Thursday, 14 July 2011

Schools on the Grünen Hügel

The part of Bayreuth where the Festspielhaus is located is called the Green Hill, or Grüner Hügel and it's pretty much the northern edge of the town. Beyond Richard Wagner's theatre are a restaurant, a forest and a few schools, and it's the latter I want to mention, here.

A spread-out estate built up around the theatre in the 1950's, all the streets being named after Wagner's operas or characters therein. So we've got Tannhäuserstrasse, Dalandweg, Lohengrinstrasse, Amfortasweg etc. You get the picture. Just behind my street up here is not only a pre-school but a primary school and a vocational secondary school, or Realschule, as it's known, here. Beyond that little campus is a good Italian restaurant, the Bürgerreuth, and then the forest. Every morning I hear the children enjoying playtime and pretty much always cross them going home as I'm on my way either to or from the theatre. The wonderful thing is that even the youngest of these children walks home on his or her own. There is no danger, here. We're surrounded by fields, apart from the school buses there's next to no traffic and these little people wander home on their own at the age of five, six and seven etc, pausing to look at flowers or something else they've seen on the ground in complete safety.

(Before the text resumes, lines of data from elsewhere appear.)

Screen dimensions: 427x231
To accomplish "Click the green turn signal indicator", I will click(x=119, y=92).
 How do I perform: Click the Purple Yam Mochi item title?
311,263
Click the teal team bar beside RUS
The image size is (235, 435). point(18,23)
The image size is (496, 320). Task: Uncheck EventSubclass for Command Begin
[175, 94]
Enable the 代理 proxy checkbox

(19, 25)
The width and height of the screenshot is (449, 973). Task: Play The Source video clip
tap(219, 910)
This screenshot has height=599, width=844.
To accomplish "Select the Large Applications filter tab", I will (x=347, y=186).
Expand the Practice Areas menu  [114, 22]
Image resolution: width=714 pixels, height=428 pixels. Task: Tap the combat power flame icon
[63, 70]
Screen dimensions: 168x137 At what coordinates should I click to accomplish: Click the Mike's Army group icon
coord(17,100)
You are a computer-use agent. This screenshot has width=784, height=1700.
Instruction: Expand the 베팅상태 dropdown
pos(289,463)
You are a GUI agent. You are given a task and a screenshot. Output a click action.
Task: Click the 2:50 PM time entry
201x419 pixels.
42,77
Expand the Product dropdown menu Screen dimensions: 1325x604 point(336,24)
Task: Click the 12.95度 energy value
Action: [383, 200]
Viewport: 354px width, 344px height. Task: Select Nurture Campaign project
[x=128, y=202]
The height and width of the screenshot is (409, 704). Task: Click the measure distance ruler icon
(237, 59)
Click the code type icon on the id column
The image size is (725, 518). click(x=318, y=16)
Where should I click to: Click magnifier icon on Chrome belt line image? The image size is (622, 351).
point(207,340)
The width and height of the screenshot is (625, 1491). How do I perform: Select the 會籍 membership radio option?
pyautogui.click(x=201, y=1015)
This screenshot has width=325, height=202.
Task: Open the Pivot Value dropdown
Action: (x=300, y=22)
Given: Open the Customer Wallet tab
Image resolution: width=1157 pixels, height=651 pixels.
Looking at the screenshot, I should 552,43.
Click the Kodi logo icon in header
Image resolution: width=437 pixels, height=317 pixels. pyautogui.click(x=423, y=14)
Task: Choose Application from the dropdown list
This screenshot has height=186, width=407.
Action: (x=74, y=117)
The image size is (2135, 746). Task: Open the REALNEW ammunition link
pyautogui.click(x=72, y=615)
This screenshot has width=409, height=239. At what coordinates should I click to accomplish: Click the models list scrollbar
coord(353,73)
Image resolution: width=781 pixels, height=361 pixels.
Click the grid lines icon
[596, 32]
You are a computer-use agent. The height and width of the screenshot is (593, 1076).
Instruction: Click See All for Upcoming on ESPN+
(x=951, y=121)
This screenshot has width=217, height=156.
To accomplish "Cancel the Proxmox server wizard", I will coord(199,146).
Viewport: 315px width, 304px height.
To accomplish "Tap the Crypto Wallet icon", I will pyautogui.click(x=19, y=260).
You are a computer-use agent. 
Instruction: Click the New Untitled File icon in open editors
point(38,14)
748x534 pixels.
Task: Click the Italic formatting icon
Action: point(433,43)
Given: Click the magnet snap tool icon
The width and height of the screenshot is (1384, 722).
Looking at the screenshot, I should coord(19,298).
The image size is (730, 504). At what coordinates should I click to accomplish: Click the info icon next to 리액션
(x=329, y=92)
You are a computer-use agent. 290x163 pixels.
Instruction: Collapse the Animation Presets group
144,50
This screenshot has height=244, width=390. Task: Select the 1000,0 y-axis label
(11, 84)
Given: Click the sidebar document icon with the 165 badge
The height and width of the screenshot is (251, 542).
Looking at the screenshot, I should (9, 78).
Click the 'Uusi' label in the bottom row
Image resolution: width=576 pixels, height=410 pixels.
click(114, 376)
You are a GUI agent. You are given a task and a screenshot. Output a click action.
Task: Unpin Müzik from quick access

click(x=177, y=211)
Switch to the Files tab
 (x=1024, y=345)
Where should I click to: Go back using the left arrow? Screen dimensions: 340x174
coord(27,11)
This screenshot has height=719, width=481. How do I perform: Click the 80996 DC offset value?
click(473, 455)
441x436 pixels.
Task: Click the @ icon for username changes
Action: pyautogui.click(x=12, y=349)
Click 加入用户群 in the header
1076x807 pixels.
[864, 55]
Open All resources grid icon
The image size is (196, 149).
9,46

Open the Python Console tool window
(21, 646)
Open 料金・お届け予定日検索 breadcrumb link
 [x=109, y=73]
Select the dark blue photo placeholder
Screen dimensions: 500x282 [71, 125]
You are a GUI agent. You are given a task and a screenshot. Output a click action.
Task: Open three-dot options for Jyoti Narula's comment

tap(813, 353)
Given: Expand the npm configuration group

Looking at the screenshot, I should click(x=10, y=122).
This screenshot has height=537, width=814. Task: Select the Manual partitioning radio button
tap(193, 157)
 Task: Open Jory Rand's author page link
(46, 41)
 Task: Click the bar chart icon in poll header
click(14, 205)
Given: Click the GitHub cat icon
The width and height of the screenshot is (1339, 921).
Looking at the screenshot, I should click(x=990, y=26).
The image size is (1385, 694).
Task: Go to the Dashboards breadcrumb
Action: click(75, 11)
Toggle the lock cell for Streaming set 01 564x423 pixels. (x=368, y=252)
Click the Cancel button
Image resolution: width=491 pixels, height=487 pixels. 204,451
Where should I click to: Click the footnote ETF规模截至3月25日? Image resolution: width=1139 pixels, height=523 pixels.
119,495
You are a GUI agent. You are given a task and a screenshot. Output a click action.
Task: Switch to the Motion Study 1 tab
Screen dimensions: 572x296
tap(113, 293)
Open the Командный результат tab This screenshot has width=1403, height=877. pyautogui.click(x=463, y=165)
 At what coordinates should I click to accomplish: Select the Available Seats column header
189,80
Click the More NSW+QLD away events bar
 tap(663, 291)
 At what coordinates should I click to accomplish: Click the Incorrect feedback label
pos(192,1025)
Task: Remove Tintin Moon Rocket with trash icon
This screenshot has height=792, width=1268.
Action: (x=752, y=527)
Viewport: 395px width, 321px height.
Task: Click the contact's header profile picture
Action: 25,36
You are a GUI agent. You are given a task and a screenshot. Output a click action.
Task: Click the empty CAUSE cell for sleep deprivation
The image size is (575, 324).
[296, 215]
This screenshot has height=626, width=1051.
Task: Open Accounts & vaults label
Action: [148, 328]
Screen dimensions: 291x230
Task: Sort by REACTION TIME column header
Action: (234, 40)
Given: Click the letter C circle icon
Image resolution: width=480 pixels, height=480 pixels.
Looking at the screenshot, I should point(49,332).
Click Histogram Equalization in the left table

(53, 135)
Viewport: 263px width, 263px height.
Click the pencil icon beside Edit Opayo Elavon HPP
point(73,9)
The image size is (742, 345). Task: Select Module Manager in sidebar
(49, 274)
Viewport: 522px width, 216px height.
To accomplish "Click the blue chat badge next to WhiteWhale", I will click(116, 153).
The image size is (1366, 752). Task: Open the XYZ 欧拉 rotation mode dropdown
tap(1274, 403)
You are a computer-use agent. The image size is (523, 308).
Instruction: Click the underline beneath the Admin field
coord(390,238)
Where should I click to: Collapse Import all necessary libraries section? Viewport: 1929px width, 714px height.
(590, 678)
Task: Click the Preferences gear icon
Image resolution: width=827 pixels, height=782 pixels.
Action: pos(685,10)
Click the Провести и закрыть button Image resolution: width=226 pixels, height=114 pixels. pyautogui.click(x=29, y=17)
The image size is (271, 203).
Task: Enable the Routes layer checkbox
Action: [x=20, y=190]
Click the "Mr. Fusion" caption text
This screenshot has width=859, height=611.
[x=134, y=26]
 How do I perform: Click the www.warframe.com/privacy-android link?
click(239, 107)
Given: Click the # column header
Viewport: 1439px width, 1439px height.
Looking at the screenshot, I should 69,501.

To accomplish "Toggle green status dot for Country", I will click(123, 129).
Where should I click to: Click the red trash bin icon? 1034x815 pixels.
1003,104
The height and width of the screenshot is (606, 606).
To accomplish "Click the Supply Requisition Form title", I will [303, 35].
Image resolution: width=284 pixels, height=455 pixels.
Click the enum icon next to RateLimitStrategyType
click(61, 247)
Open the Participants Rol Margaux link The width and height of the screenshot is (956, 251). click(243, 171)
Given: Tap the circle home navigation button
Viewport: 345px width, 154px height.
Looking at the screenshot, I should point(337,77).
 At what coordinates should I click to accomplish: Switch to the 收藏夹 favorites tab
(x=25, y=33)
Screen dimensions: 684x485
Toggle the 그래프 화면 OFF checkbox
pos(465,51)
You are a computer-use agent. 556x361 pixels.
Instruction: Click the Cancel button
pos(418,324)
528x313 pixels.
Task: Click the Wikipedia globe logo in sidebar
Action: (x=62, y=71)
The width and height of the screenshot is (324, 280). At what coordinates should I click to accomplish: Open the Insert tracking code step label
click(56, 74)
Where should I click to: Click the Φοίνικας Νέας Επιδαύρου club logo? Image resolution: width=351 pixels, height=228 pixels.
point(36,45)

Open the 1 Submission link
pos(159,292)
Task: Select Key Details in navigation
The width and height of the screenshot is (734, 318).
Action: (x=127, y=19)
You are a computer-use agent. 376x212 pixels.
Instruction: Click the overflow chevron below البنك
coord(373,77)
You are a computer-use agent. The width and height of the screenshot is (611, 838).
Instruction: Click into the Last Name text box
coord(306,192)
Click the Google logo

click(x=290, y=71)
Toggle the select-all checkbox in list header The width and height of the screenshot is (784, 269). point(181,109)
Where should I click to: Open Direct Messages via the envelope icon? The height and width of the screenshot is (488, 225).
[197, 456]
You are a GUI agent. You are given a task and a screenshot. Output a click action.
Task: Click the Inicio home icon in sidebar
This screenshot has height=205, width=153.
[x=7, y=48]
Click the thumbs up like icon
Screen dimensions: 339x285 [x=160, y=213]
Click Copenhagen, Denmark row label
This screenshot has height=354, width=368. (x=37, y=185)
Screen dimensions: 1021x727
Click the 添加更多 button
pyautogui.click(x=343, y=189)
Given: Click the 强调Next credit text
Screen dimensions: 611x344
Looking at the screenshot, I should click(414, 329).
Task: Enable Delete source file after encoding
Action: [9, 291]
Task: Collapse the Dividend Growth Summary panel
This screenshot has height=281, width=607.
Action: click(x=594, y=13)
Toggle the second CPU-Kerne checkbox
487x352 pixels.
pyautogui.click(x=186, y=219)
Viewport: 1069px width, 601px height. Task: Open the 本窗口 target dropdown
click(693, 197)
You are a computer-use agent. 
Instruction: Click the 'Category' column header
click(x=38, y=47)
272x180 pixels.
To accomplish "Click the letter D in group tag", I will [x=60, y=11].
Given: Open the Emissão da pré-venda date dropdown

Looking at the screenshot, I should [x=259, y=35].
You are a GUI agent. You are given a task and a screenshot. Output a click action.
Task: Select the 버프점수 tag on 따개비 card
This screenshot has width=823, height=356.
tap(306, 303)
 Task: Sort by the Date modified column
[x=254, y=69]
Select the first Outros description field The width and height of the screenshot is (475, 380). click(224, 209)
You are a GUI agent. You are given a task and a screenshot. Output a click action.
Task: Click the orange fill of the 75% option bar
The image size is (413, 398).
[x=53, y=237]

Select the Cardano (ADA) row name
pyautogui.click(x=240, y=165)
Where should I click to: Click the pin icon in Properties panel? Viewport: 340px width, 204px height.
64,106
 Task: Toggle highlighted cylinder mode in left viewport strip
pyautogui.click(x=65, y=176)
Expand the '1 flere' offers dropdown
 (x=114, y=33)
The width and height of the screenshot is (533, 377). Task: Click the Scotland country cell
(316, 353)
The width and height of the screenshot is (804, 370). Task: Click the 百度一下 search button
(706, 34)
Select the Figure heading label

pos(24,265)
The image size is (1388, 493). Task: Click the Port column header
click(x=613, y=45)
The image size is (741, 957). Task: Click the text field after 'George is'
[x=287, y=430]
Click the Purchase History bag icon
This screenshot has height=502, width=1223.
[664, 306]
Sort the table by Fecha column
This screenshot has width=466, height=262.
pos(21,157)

How wonderful to be able to start your life like that. I remember walking home from St. Martin's Infants in Salisbury on my own, but that was also the 1960's and life has, sadly, changed a lot since those days. With that in mind it's lovely to see young children still able to do that in parts of Europe. How sad that something so natural should now be seen as a luxury. What a sad indictment of the world we now live in.


This is what you see from the schools. It's not like that where the Fingernails go, I can tell you.